§ SOURCE TEXT
#####

The Star
- Type: Daily newspaper
- Format: Broadsheet
- Owner: Independent News and Media SA
- Publisher: Sekunjalo Independent Media
- Editor: Japhet Mathanda Ncube
- Founded: 6 January 1887; 139 years ago
- Headquarters: 47 Pixley Seme Street, Johannesburg
- Website: www.iol.co.za/the-star/

= The Star (South Africa) =

South African daily newspaper

The Star is a daily newspaper based in Gauteng, South Africa, that was established in 1887. The paper is distributed mainly in Gauteng and other provinces such as Mpumalanga, Limpopo, North West, and Free State.

The Star is one of the titles of the South African Independent News & Media group (INL), owned by Sekunjalo Media Consortium whose founder and chairman is Iqbal Survé. For many years, The Star was owned by the Argus Printing & Publishing Company, controlled by the Anglo American Corporation. The Irish Independent News & Media (INM) bought and renamed the Argus in the early 1990s. Sekujalo acquired INL in 2013.

== Content ==
The content published in The Star focuses on leading daily national, local and international national news and analysis. Its leader and opinion page offers a platform for thought leaders to contribute their opinions on topical news.

== Products ==
The Star houses the Business Report newspaper (a financial newspaper in South Africa), as well as a carrier for the following supplements:

- Tonight
- Talent 360
- Drive 360
- Classifieds

== Awards ==
Newspaper Journalism Awards 2012

- Hard News: Angelique Serrao "Gauteng toll roads"
- Feature photographs: Antoine de Ras "The Long Road Home"
- Hard News: Louise Flanagan "92 million: Zuma's political elite benefit"
- Enterprise News: Lebogang Seale "Raped by the justice system"
- Feature Writing: Beauregard Tromp "The weight of water" Jonathan Ancer "Adventures of an AWOL Chequebook" shared with our sister paper Cape Times
- News photographs: Antoine de Ras "Mogadishu Madness"
- Feature photographs: Antoine de Ras "The Long Road Home""

#####

§ INFORMATION SHOWN
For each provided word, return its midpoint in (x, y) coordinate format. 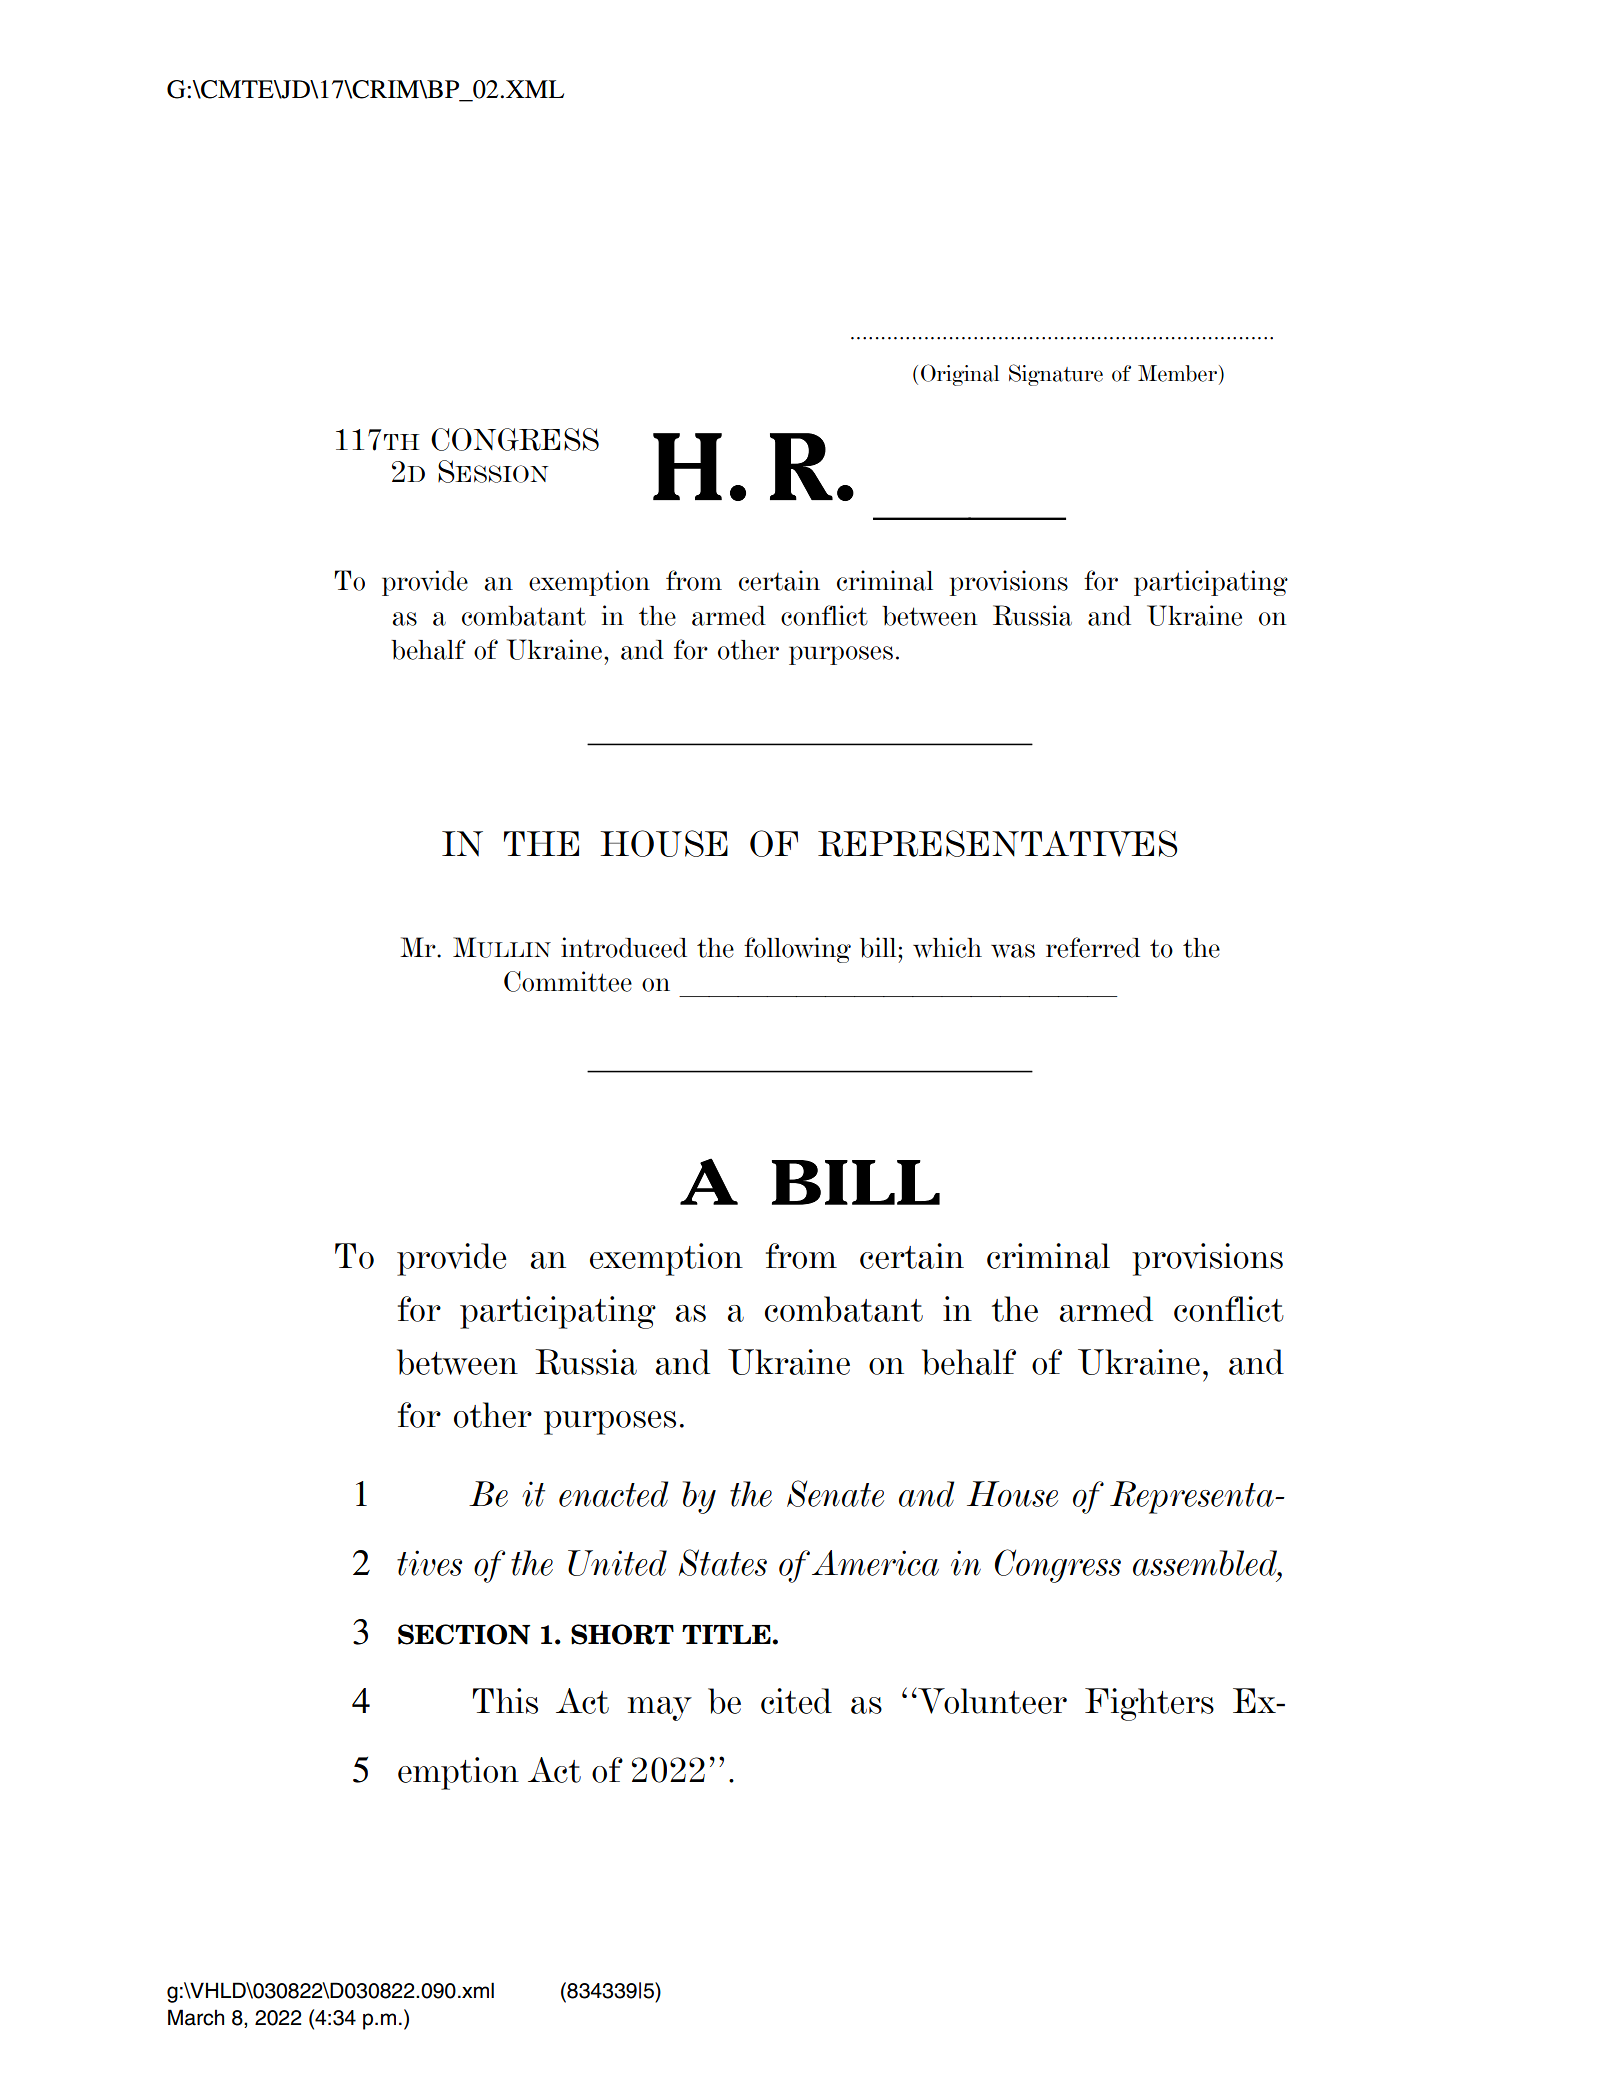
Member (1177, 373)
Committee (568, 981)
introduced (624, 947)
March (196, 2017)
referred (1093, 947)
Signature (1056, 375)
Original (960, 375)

#####

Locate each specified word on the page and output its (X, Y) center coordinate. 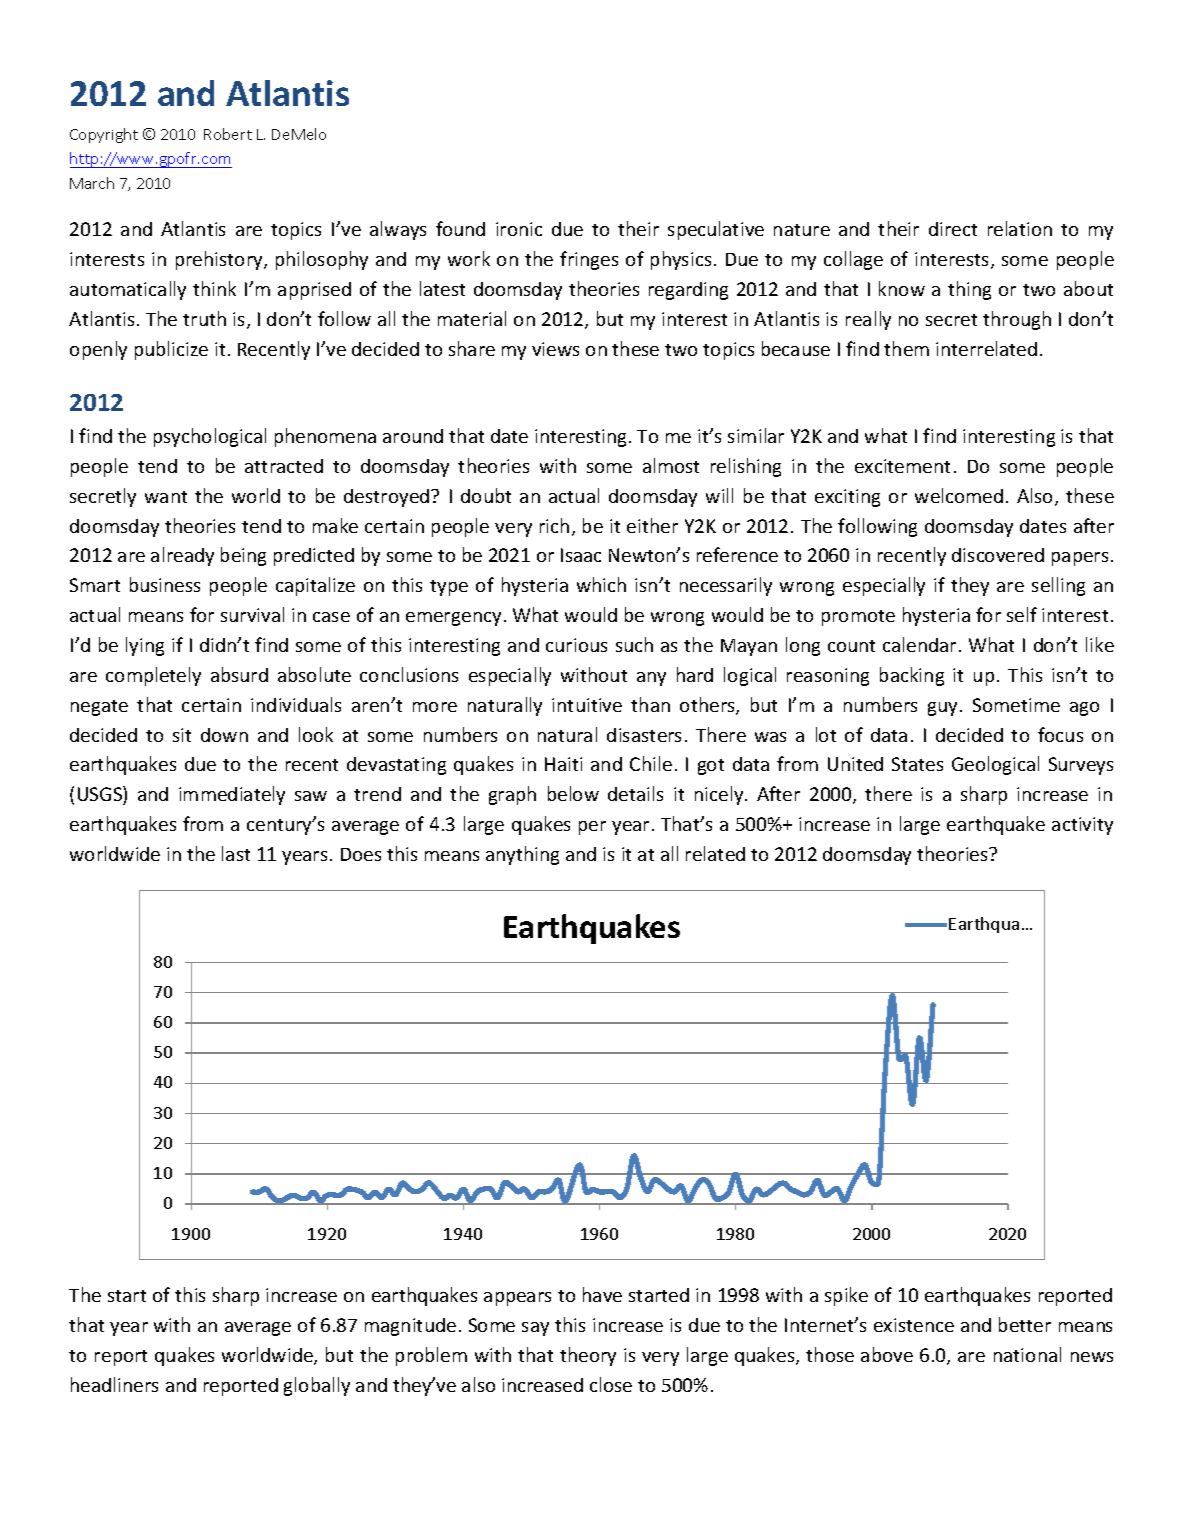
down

#####

§ TASK INSTRUCTIONS
Print everything in the article on The Star from "The Star is a" down to "and Free State.", word for word. The records have no connection to the article on The Star.

§ SOLUTION TO THIS TASK
The Star is a daily newspaper based in Gauteng, South Africa, that was established in 1887. The paper is distributed mainly in Gauteng and other provinces such as Mpumalanga, Limpopo, North West, and Free State.